• **WRITTEN INSTRUCTION**
Turn all of the rows below into a numbered list, leaving out any blank lines.

• **EXTRACTED DATA**
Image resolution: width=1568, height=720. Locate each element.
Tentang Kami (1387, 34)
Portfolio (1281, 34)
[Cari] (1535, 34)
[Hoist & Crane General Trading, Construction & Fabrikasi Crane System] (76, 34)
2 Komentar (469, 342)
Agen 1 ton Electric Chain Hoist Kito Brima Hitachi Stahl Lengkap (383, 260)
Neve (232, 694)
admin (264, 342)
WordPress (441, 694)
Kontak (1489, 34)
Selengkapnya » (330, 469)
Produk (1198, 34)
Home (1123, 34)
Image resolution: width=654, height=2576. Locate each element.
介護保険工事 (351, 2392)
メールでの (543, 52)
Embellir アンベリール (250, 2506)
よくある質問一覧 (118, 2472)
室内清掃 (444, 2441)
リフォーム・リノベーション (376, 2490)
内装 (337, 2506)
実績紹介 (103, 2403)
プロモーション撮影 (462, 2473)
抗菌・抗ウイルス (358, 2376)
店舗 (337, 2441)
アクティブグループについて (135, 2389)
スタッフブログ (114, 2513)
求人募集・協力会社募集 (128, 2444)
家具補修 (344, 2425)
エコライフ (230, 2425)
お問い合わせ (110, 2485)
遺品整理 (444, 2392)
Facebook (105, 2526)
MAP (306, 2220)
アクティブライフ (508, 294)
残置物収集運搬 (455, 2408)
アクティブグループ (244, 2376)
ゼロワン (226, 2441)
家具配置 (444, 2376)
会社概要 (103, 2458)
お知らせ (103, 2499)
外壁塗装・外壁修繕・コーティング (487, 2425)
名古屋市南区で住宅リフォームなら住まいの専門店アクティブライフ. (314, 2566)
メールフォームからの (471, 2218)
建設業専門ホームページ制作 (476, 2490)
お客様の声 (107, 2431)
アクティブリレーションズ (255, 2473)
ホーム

• **FINAL ANSWER**
1. Image resolution: width=1568, height=720. Locate each element.
2. Tentang Kami (1387, 34)
3. Portfolio (1281, 34)
4. [Cari] (1535, 34)
5. [Hoist & Crane General Trading, Construction & Fabrikasi Crane System] (76, 34)
6. 2 Komentar (469, 342)
7. Agen 1 ton Electric Chain Hoist Kito Brima Hitachi Stahl Lengkap (383, 260)
8. Neve (232, 694)
9. admin (264, 342)
10. WordPress (441, 694)
11. Kontak (1489, 34)
12. Selengkapnya » (330, 469)
13. Produk (1198, 34)
14. Home (1123, 34)
15. Image resolution: width=654, height=2576. Locate each element.
16. 介護保険工事 (351, 2392)
17. メールでの (543, 52)
18. Embellir アンベリール (250, 2506)
19. よくある質問一覧 (118, 2472)
20. 室内清掃 (444, 2441)
21. リフォーム・リノベーション (376, 2490)
22. 内装 (337, 2506)
23. 実績紹介 (103, 2403)
24. プロモーション撮影 (462, 2473)
25. 抗菌・抗ウイルス (358, 2376)
26. 店舗 (337, 2441)
27. アクティブグループについて (135, 2389)
28. スタッフブログ (114, 2513)
29. 求人募集・協力会社募集 (128, 2444)
30. 家具補修 (344, 2425)
31. エコライフ (230, 2425)
32. お問い合わせ (110, 2485)
33. 遺品整理 (444, 2392)
34. Facebook (105, 2526)
35. MAP (306, 2220)
36. アクティブライフ (508, 294)
37. 残置物収集運搬 (455, 2408)
38. アクティブグループ (244, 2376)
39. ゼロワン (226, 2441)
40. 家具配置 (444, 2376)
41. 会社概要 (103, 2458)
42. お知らせ (103, 2499)
43. 外壁塗装・外壁修繕・コーティング (487, 2425)
44. 名古屋市南区で住宅リフォームなら住まいの専門店アクティブライフ. (314, 2566)
45. メールフォームからの (471, 2218)
46. 建設業専門ホームページ制作 (476, 2490)
47. お客様の声 (107, 2431)
48. アクティブリレーションズ (255, 2473)
49. ホーム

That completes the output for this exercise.